Hypotheses for the mechanism for this event include:
• Global Cooling - The climate became cooler, and shallow seas
receded from continental lowlands.
• Large volcanic eruptions in India may have contributed to
global cooling by releasing material into the atmosphere and
blocked sunlight needed by plants and other photosynthetic
species
Walter and Luis Alvarez proposed that the impact of an
asteroid would produce a great cloud that would have
blocked sunlight and severely disturbed the climate
for several months.
• Part of the evidence for the collision is the widespread
presence of a thin layer of clay enriched with iridium,
an element rare on Earth but common in meteorites
and other extraterrestrial debris.
• Recent research has focused on the Chicxulub crater, a
65-million-year-old scar located beneath sediments on
the Yucatan coast of Mexico.
• Regardless of the cause, global cooling contributed to
the large scale extinction of gymnosperm plants, which
were the main source of food for many dinosaur
species.
The shape of the impact crater indicates a fireball and spread of
debris in a geographic pattern that matches the rate of extinction
Critical evaluation of the impact hypothesis as the
cause of the Cretaceous extinctions is ongoing.
• For example, advocates of this hypothesis have argued
that the impact was large enough to darken the Earth
for years, reducing photosynthesis long enough for
food chains to collapse.
• The shape of the impact crater implies that debris
initially inundated North America, consistent with
more severe and temporally compacted extinctions in
North America.
• Less severe global effect would have developed more
slowly after the initial catastrophe, consistent with
variable rates of extinction around the globe.
Although the debate over the impact hypothesis has
muted somewhat, researchers maintain a healthy
skepticism about the link between the Chicxulub
impact event and the Cretaceous extinctions.
• Opponents of the impact hypothesis argue that changes
in climate due to continental drift, increased
volcanism, and other processes which could have
caused mass extinctions 65 million years ago.
• It is possible that an asteroid impact was the sudden
final blow in an environmental assault on late
Cretaceous life that included more gradual processes.

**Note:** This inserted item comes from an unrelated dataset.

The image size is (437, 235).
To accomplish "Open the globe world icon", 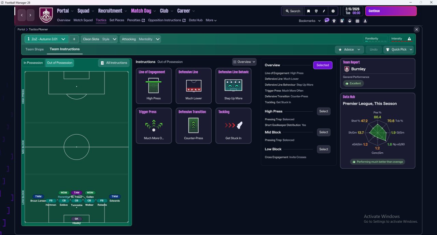I will pyautogui.click(x=316, y=11).
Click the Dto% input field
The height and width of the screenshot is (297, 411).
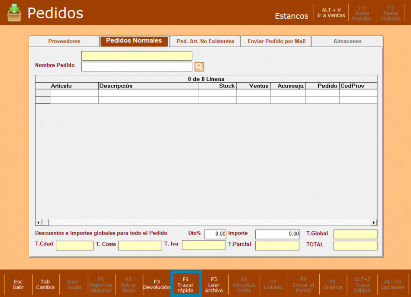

Adaptive radiation of surviving species
While the emphasis of mass extinctions is on the
loss of species, there are tremendous opportunities
for those that survive.
• Survival may be due to adaptive qualities or sheer
luck.
After a mass extinction, the survivors become the
stock for new radiations to fill the many
biological roles vacated or created by the
extinctions.
• Example: after the extinction of the dinosaurs, there was a
large adaptive radiation of mammals and the subsequent
diversification into many new species.